GOAL
Reproduce each of these lines word for word, omitting the pictures.

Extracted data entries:

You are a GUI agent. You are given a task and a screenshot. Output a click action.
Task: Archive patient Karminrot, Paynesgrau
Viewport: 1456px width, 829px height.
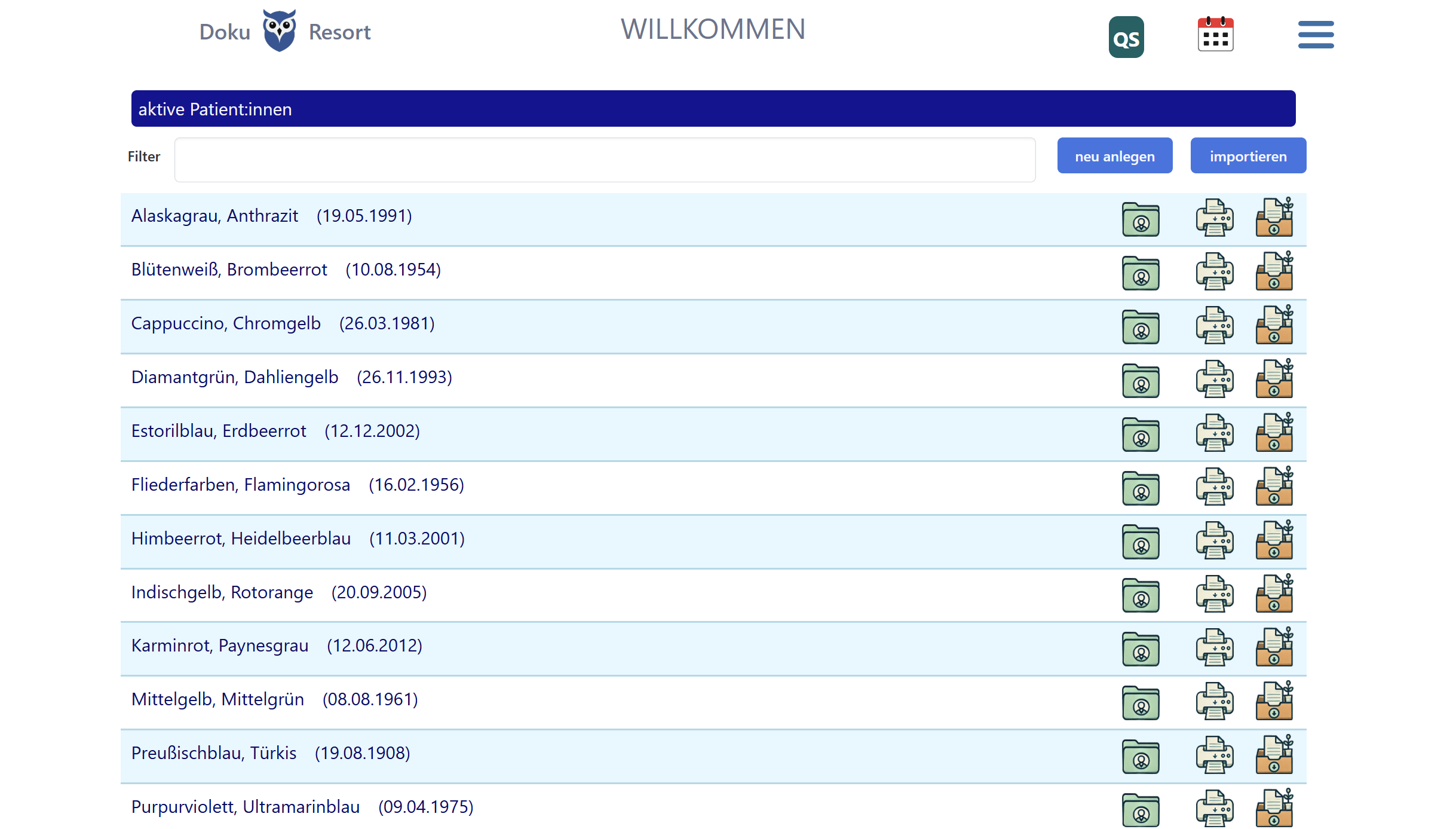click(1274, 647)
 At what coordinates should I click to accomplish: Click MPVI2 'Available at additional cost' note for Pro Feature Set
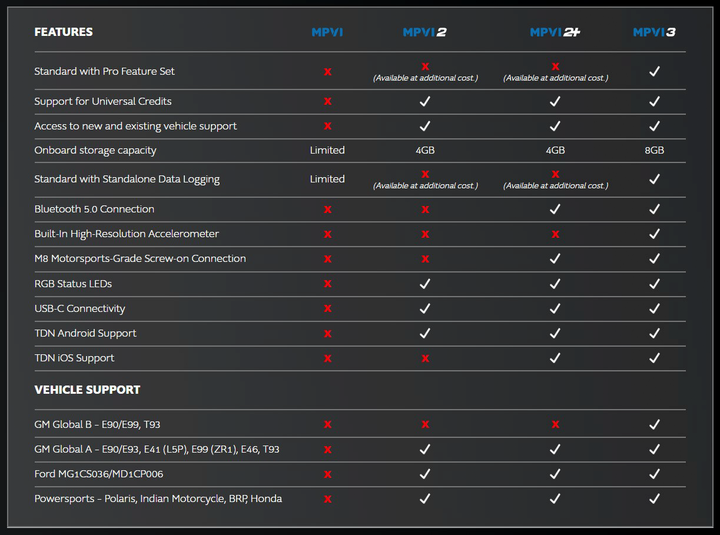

RESPONSE
You are a GUI agent. You are given a task and a screenshot. Output a click action.
Task: Archive patient Karminrot, Paynesgrau
Viewport: 1456px width, 829px height.
click(1274, 647)
 At what coordinates should I click to accomplish: Click MPVI2 'Available at additional cost' note for Pro Feature Set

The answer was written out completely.